**Excerpted passage:**

+--

For multilaterals and UN-system bodies, the asymmetry runs the other way and is just as damaging. The World Bank, IMF, and WHO have enormous pretraining footprints. Smaller agencies (UNDRR, UNCDF, specialised programmes inside UNDP) get crowded out of LLM answers even when they are the actual mandate holder on a topic. A policy researcher asking an LLM "who leads on disaster risk reduction financing" should get UNDRR and CGAP. They often get the World Bank instead, because the World Bank dominates the token count. The fix is not better SEO. It is sustained presence in the corpora that future models will train on: policy archives, indexed publications, Wikipedia entries with citations, and syndicated commentary in outlets the crawlers prioritise.
For major industrial groups (cement, steel, chemicals, logistics), the study explains a pattern we have seen in client audits: legacy brand names outperform current ones inside LLM answers. A company that renamed itself in 2021 still gets surfaced under its 2010 name because the pretraining corpus has fifteen years of the old name and three years of the new one. If you are planning a rebrand, a merger, or a portfolio consolidation, assume the LLM will lag the market by three to five years unless you actively seed the new entity into high-frequency corpora.
For philanthropic and policy institutions, the pretraining-exposure finding reframes thought leadership ROI. A single op-ed in the FT is worth less than a long tail of think-tank papers, working papers, and conference proceedings that get scraped, mirrored, and cited across the open web. The Gates Foundation is in every model. A newer foundation with a $2bn endowment may not be. The asset that closes the gap is not paid media; it is structured, durable, machine-readable output.
The strategic shift for content teams is to stop thinking about "campaigns" and start thinking about "corpus contribution." Every piece of content has two audiences now: the human reader this quarter, and the model trainer two years from now. Press releases that sit behind a wire service paywall do not get into Dolma or its successors. Wikipedia entries, open-access research, indexed white papers, transcripts of named-executive appearances, and entries in structured knowledge bases (Crunchbase, OpenCorporates, Wikidata) do. The brands that will dominate LLM answers in 2027 are the ones investing in that infrastructure now.

+--

**Data to examine:**
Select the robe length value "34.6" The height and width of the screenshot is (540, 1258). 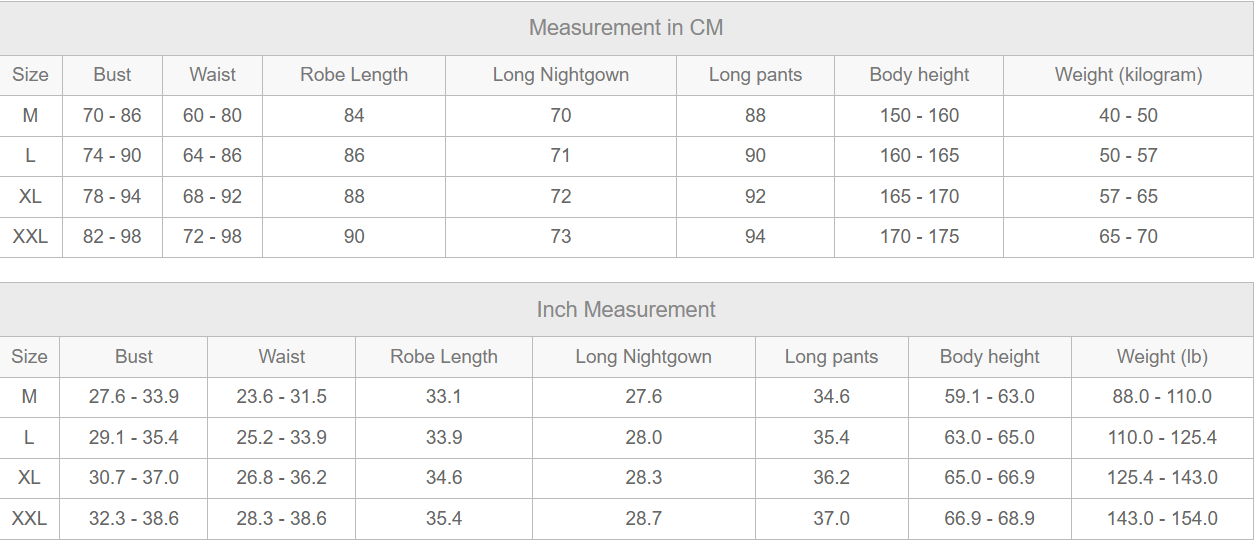pyautogui.click(x=444, y=478)
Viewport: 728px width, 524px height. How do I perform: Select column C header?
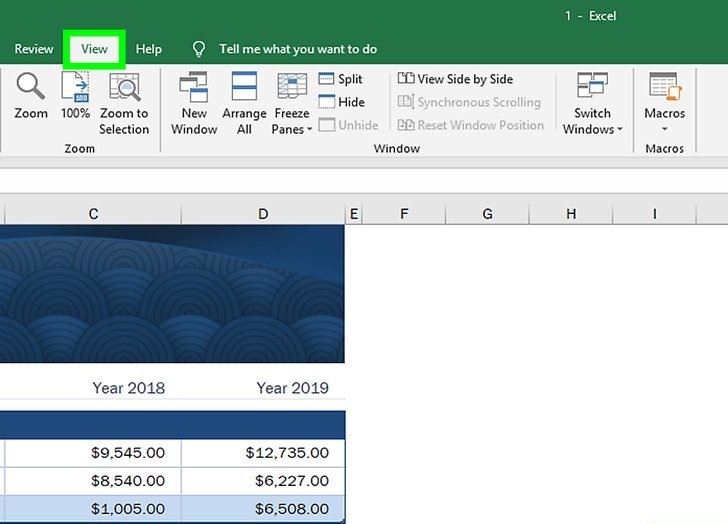(x=93, y=214)
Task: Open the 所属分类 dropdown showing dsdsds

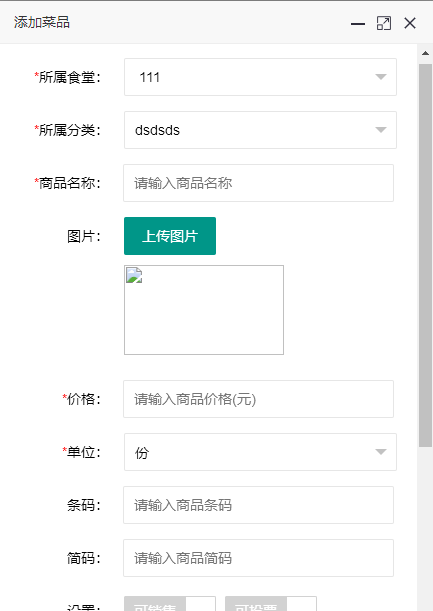Action: [260, 130]
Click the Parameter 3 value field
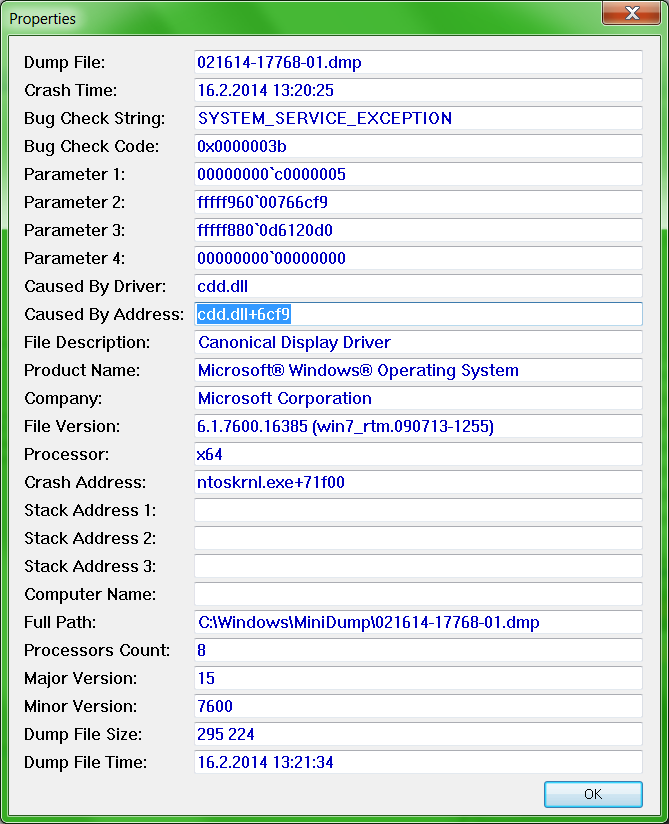Image resolution: width=669 pixels, height=824 pixels. click(x=418, y=230)
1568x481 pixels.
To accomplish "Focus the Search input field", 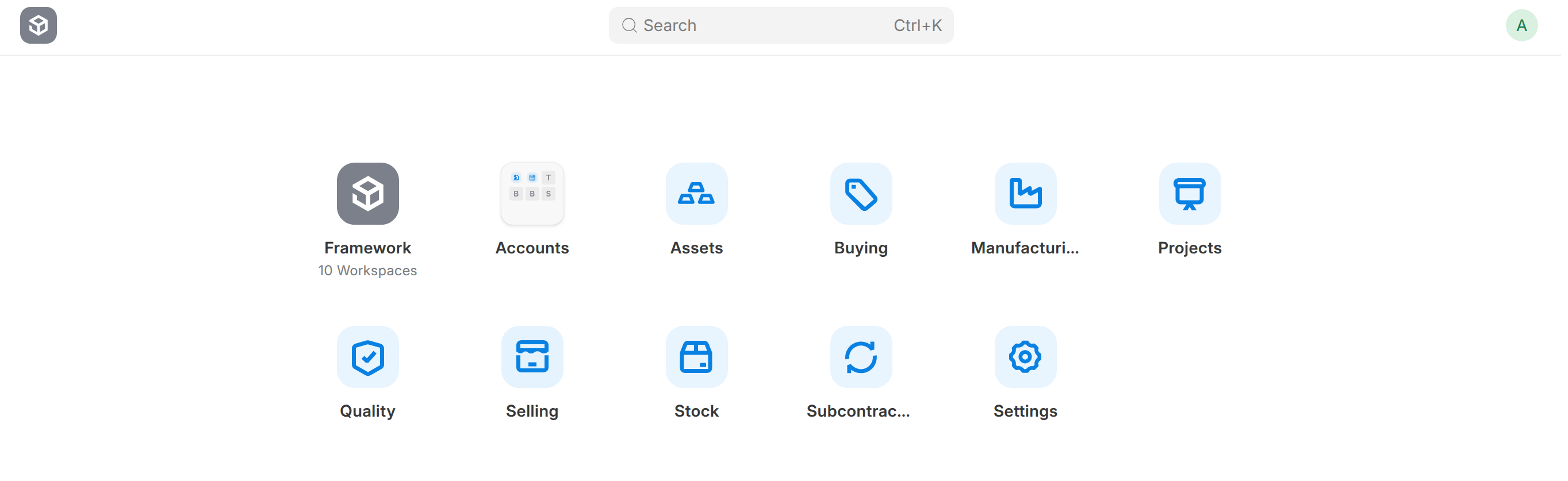I will [x=761, y=25].
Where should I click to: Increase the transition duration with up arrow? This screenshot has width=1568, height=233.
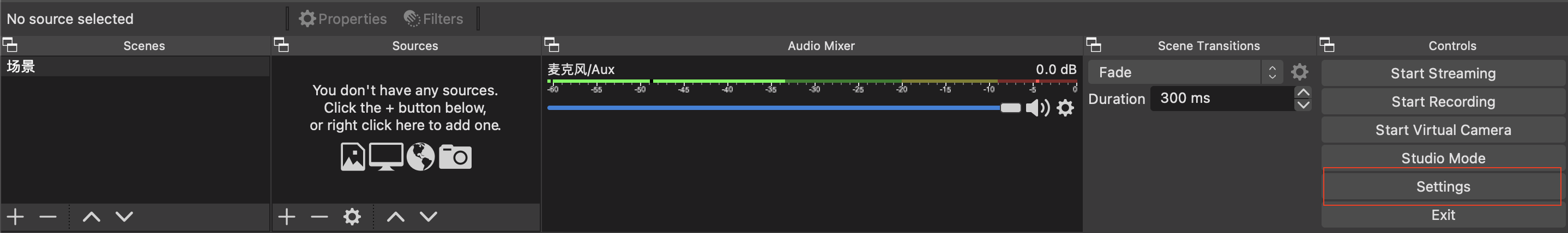pos(1302,93)
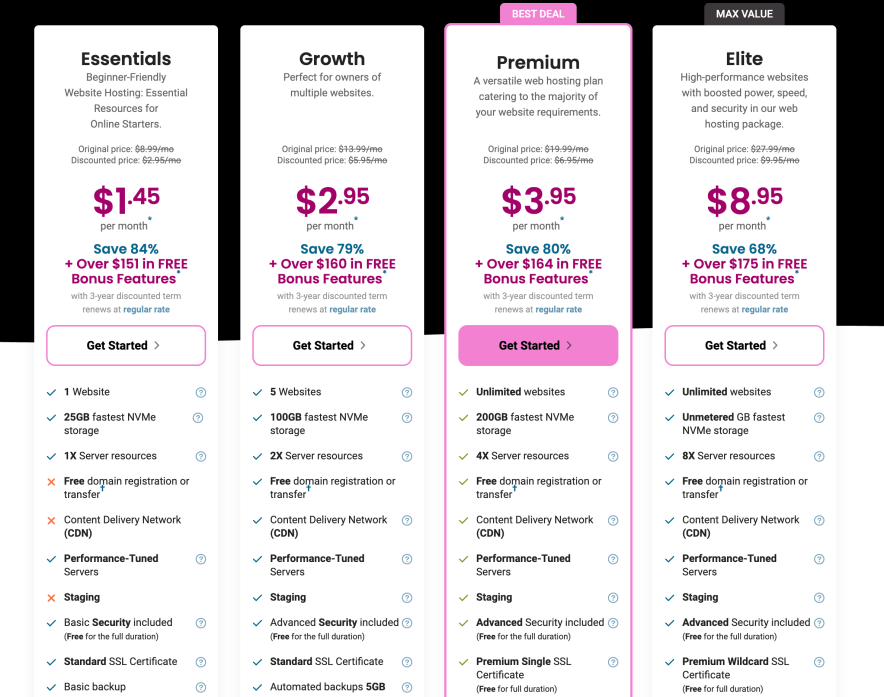Click Get Started on Essentials plan

(126, 346)
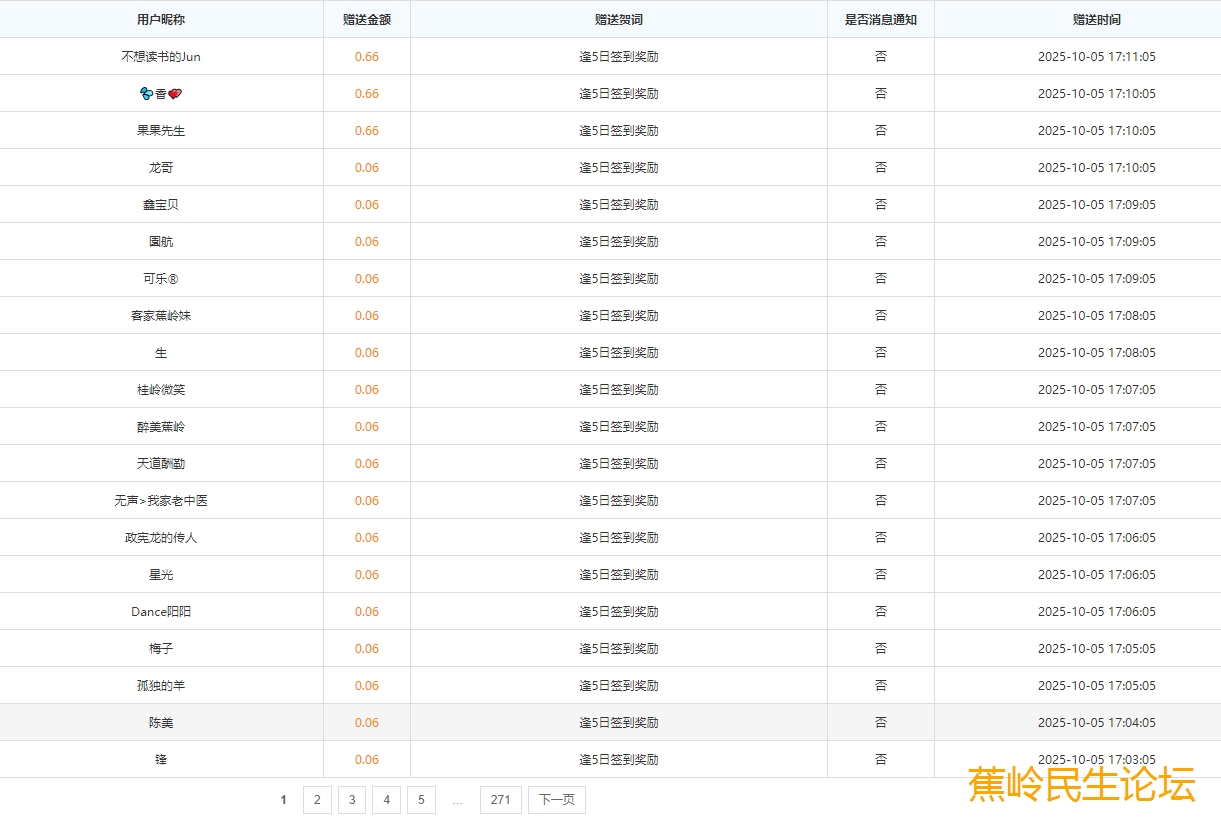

+--

**Questions on the material:**
A - Could you pull out, word for word, the part of the passage on brand and institution visibility in LLM answers that opens with the words containing "For philanthropic and" and closes with "durable, machine-readable output."?
B - Can you continue the passage on brand and institution visibility in LLM answers from the point where it stops?

**Answers to the problems:**
A -
For philanthropic and policy institutions, the pretraining-exposure finding reframes thought leadership ROI. A single op-ed in the FT is worth less than a long tail of think-tank papers, working papers, and conference proceedings that get scraped, mirrored, and cited across the open web. The Gates Foundation is in every model. A newer foundation with a $2bn endowment may not be. The asset that closes the gap is not paid media; it is structured, durable, machine-readable output.

B -
The signal in context
This paper is the first to verify a hypothesis the GEO and AEO community has been operating on for eighteen months: that LLM brand preferences are an artefact of training data composition, not a reflection of market reality. Earlier studies could only correlate model outputs with proxies like Wikipedia traffic or Google Trends. Because OLMo and Dolma are fully open, the researchers could measure the actual independent variable. The result confirms that "popularity" inside an LLM is a measurement of historical web presence, frozen at the training cutoff, filtered by what the crawlers prioritised.
That has two consequences worth watching. First, every model release resets the leaderboard slightly. Brands that invested in open, indexable presence between training cutoffs will gain ground; brands that relied on gated content, paid placements, or social posts behind logged-in walls will lose it. Second, the gap between "real-world leader" and "LLM-cited leader" is now measurable. Expect competitive intelligence vendors to start selling pretraining-exposure scores within twelve months, and expect CMOs to be asked about that score in board meetings shortly after.